7 settembre (sabato) o 8 settembre 1985 (domenica): L’omicidio di Jean-Michel Kraveichvili e Nadine Mauriot, Scopeti
Jean-Michel Kraveichvili e Nadine Mauriot
L’ultimo duplice delitto (quello su cui si hanno più particolari e riscontri) avviene nella campagna di San Casciano Val di Pesa, in frazione Scopeti, all’interno di una piazzola attorniata da cipressi, attigua ad un cimitero, in cui erano solite appartarsi le giovani coppie. Le vittime sono due giovani francesi, Jean-Michel Kraveichvili, musicista venticinquenne di origini georgiane, e la trentaseienne Nadine Mauriot (la vittima più anziana del mostro), titolare di un negozio di calzature, madre di due bambine piccole recentemente separata dal marito, entrambi provenienti da Audincourt, una cittadina dell’est della Francia. Le vittime sono accampate in una piccola tenda ad igloo a poca distanza dalla strada. L’omicidio è stato fatto risalire da taluni alla notte di domenica 8 settembre 1985, da altri a quella tra sabato 7 settembre e domenica 8 settembre 1985, considerazione motivata con la presenza sui cadaveri delle vittime di larve di mosca che necessitano di almeno 25 ore di tempo per svilupparsi e dalle condizioni tanatologiche dei corpi riesaminate da esperti molti anni dopo, come è scientificamente riportato da una perizia del Professor Introna e, più recentemente, da un reportage televisivo di Paolo Cochi. Altro elemento fu il fatto che Nadine Mauriot aveva avvertito i parenti in Francia che sarebbe rientrata dalla vacanza al più tardi domenica sera per riuscire ad accompagnare al primo giorno di scuola le figlie il lunedì successivo e riaprire nel contempo il negozio di sua proprietà. Una coppia che si era appartata nella piazzola del delitto nelle prime ore del pomeriggio di domenica 8 settembre 1985 riferì di aver notato la tenda delle vittime all’interno della quale sembrava esservi una persona distesa; riferirono anche di un nugolo di mosche e di cattivo odore nella zona, tanto che proprio per tali motivi i due ragazzi decisero di andarsene da quel luogo.

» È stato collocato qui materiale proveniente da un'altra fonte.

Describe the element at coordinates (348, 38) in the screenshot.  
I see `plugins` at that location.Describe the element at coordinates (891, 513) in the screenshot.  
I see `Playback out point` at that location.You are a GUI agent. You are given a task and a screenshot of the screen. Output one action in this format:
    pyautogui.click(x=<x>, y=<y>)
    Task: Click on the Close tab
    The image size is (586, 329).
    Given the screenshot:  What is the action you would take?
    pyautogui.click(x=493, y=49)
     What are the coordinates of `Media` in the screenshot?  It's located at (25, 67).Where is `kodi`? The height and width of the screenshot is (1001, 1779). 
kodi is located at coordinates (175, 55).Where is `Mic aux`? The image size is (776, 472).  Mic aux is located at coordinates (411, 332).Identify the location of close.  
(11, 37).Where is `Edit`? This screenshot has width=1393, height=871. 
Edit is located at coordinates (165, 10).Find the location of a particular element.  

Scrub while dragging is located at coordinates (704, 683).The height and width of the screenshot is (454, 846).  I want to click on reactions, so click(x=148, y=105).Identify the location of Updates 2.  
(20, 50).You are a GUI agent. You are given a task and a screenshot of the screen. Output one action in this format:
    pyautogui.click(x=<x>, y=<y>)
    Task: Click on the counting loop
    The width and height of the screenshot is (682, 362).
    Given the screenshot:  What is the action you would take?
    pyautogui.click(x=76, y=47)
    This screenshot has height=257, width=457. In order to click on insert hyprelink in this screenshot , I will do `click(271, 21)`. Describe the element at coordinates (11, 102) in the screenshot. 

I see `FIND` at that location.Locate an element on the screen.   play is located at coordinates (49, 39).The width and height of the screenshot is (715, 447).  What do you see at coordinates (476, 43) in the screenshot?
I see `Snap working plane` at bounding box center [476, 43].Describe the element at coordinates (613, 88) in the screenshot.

Le modalità dell’aggressione sono simili a quelle precedentemente messe in pratica dall’omicida, eccettuato il fatto che in questo caso, le vittime non si trovavano in auto ma in una tenda piantata vicino alla propria Volkswagen Golf: il “mostro”, dopo aver reciso con un coltello il telo esterno della tenda sulla parte posteriore, si sposta verso l’ingresso della tenda e spara. Nadine muore all’istante, il giovane Jean-Michel, ferito non mortalmente, riesce ad uscire dalla tenda e a fuggire di corsa in direzione del bosco, ma viene raggiunto dall’omicida che lo finisce a coltellate e poi ne occulta il corpo, cercando di nasconderlo tra alcuni rifiuti poco distante dalla tenda.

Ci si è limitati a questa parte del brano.